His 2012 tax debt, $22,209.25, was assessed in November 2013, and his 2013 tax debt, $20,282.92, was assessed in July 2016 — for a total of $42,492.17 that Allen paid late.
The gubernatorial hopeful also failed to pay $269.48 in Orange County property taxes on his speed boat in 2016, and the county government filed a separate tax lien against him in November. That was lifted in February after he paid the taxes on the 2004 Yamaha 23-foot boat.
Orange County Assessor Claude Parrish said small-dollar property tax liens like the one on Allen’s boat are very common. “This could happen to anybody,” he said. “Thousands of people have these liens, and quite often they don’t know it.”
Allen, who represents parts of Huntington Beach, Seal Beach, Fountain Valley and Garden Grove, is an investment advisor and a certified financial planner.

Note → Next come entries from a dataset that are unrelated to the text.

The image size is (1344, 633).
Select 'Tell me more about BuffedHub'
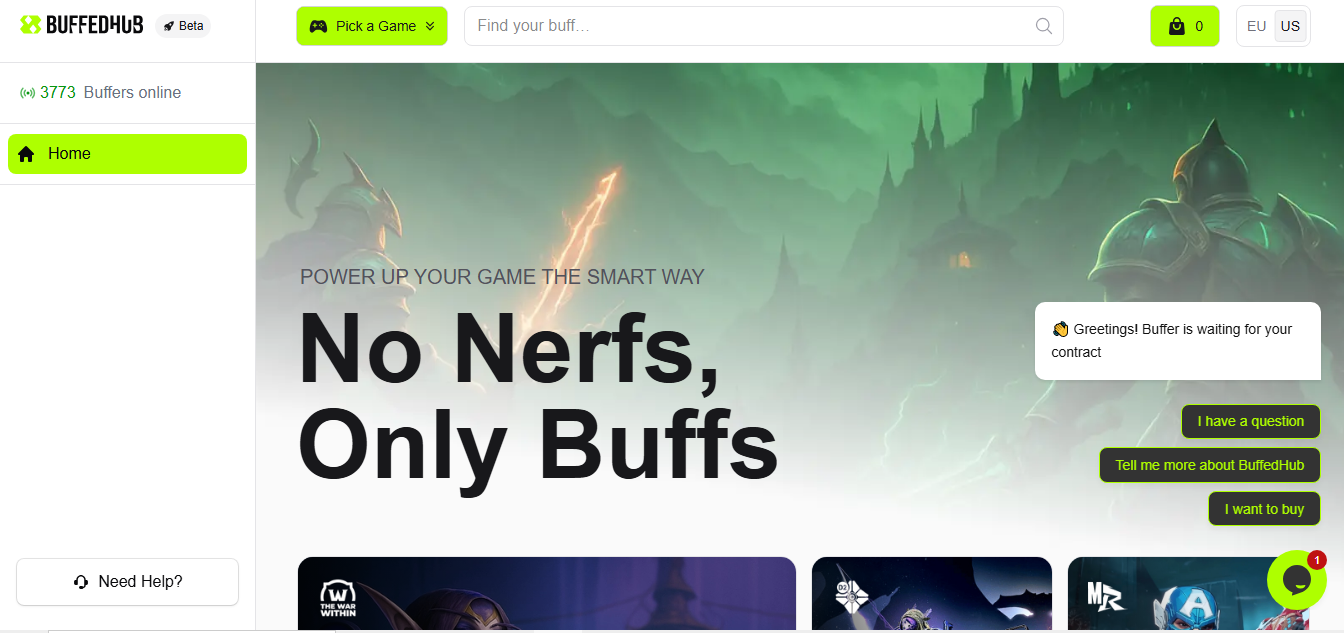1210,465

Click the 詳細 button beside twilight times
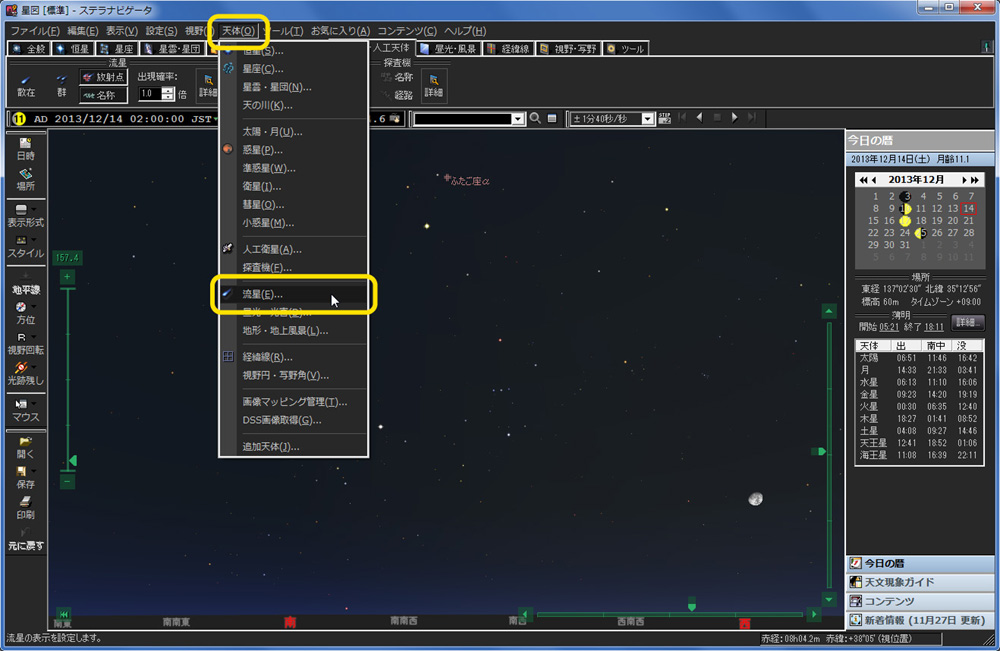(967, 323)
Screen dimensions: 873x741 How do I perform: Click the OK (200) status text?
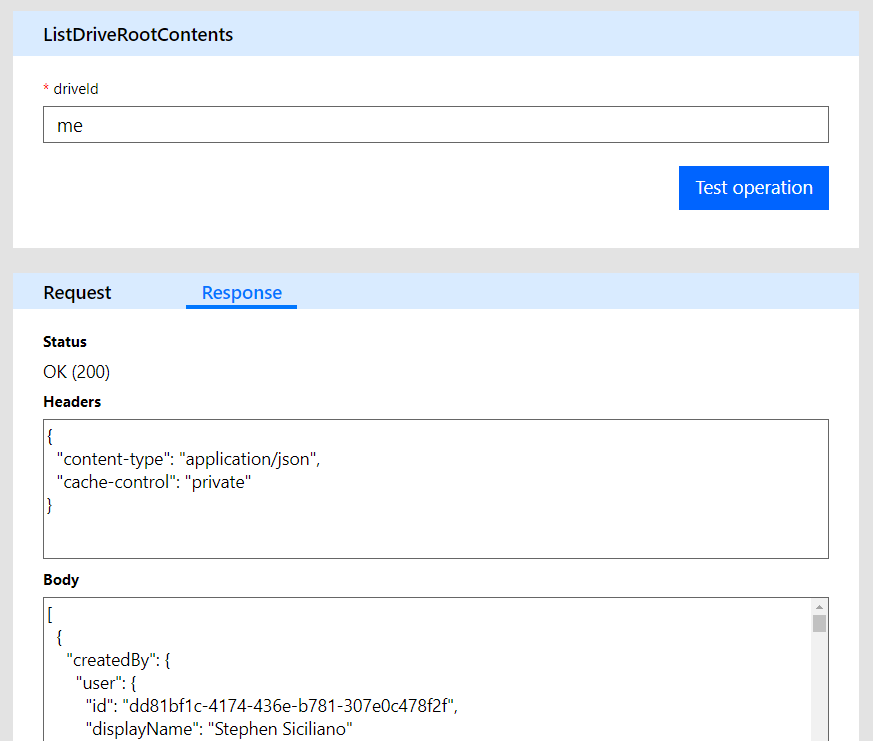(x=76, y=372)
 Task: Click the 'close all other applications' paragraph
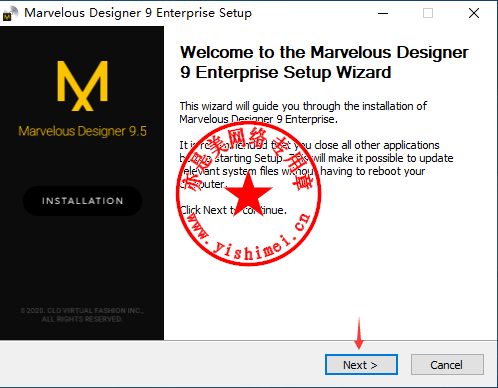(316, 164)
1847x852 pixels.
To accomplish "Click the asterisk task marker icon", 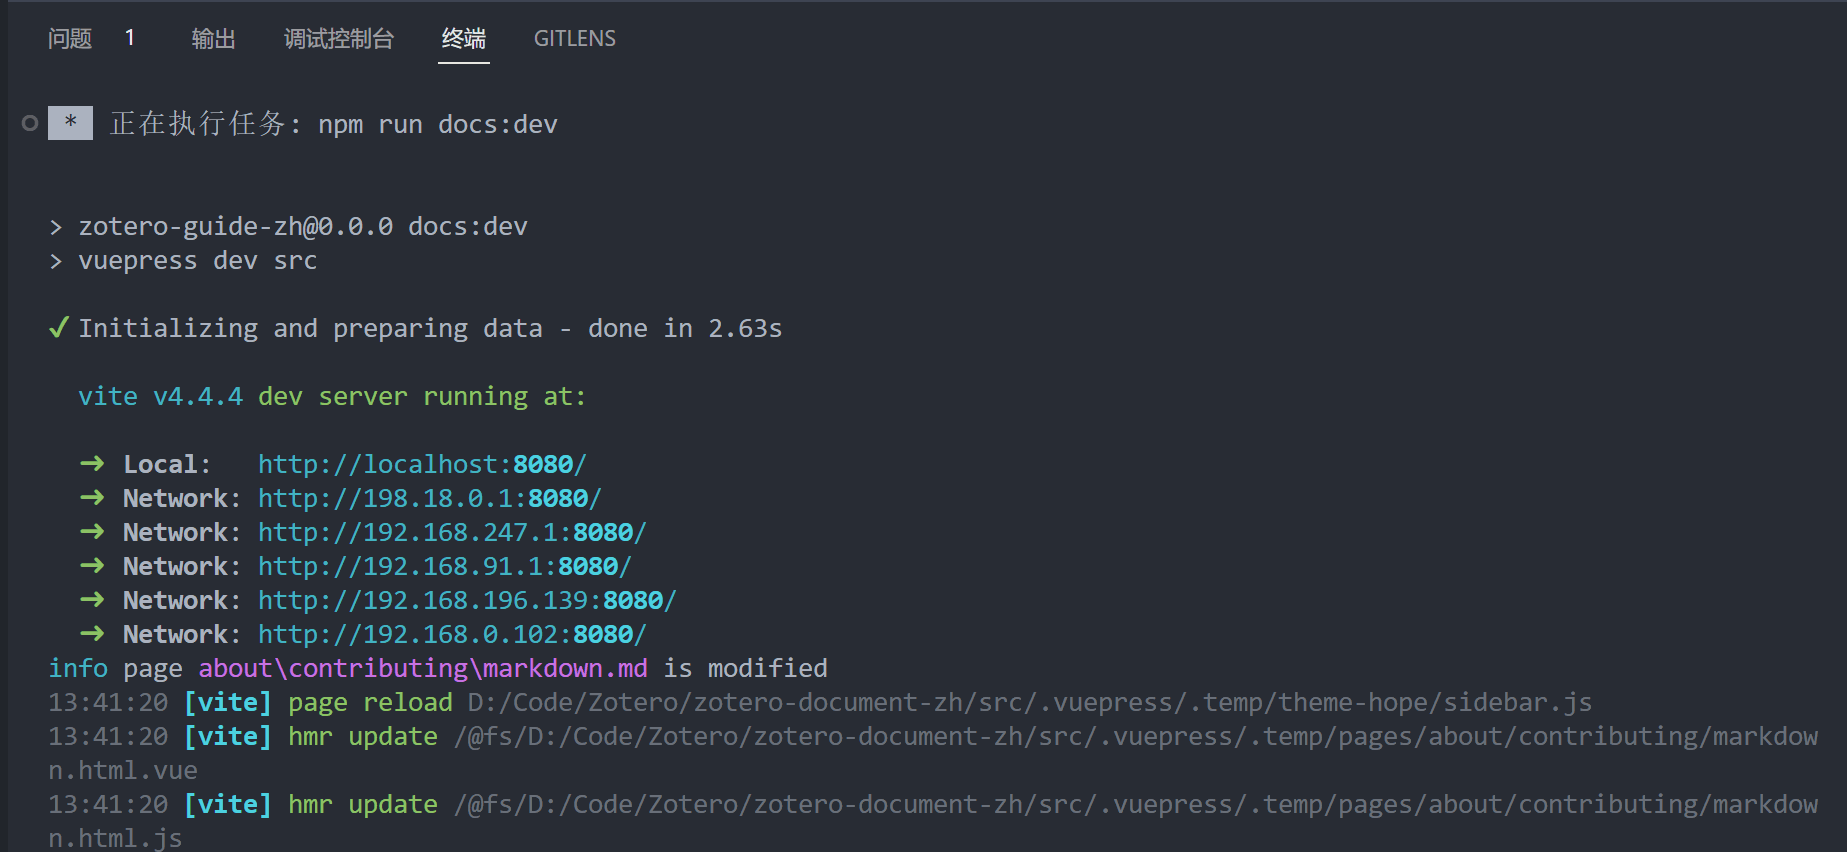I will [70, 123].
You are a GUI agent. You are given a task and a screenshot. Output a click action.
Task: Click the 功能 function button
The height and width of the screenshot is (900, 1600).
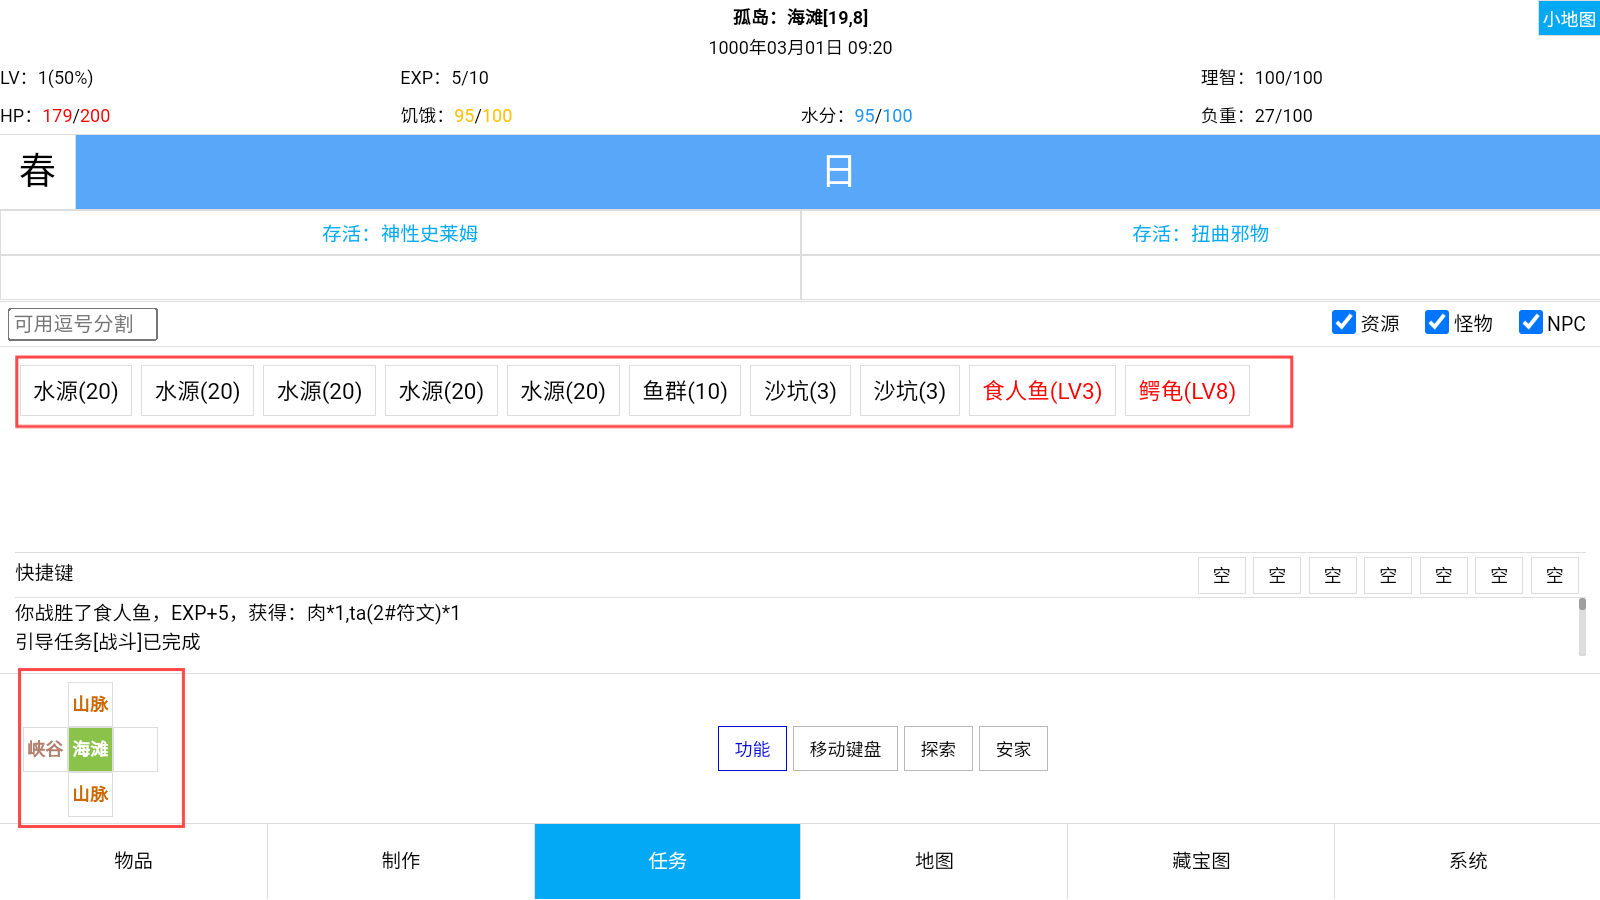point(752,749)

A lien can hurt an individual’s credit, and can eventually lead to a government agency seizing a debtor’s property or wages. Before an IRS lien is publicly filed, a taxpayer usually gets a series of letters letting them know they’re delinquent in payments, said Timothy Hart, a tax lawyer in New York.
From these public documents, it’s not clear whether Allen paid any of his 2012 or 2013 federal income tax on time — a question his spokeswoman did not answer. In 2012, he made…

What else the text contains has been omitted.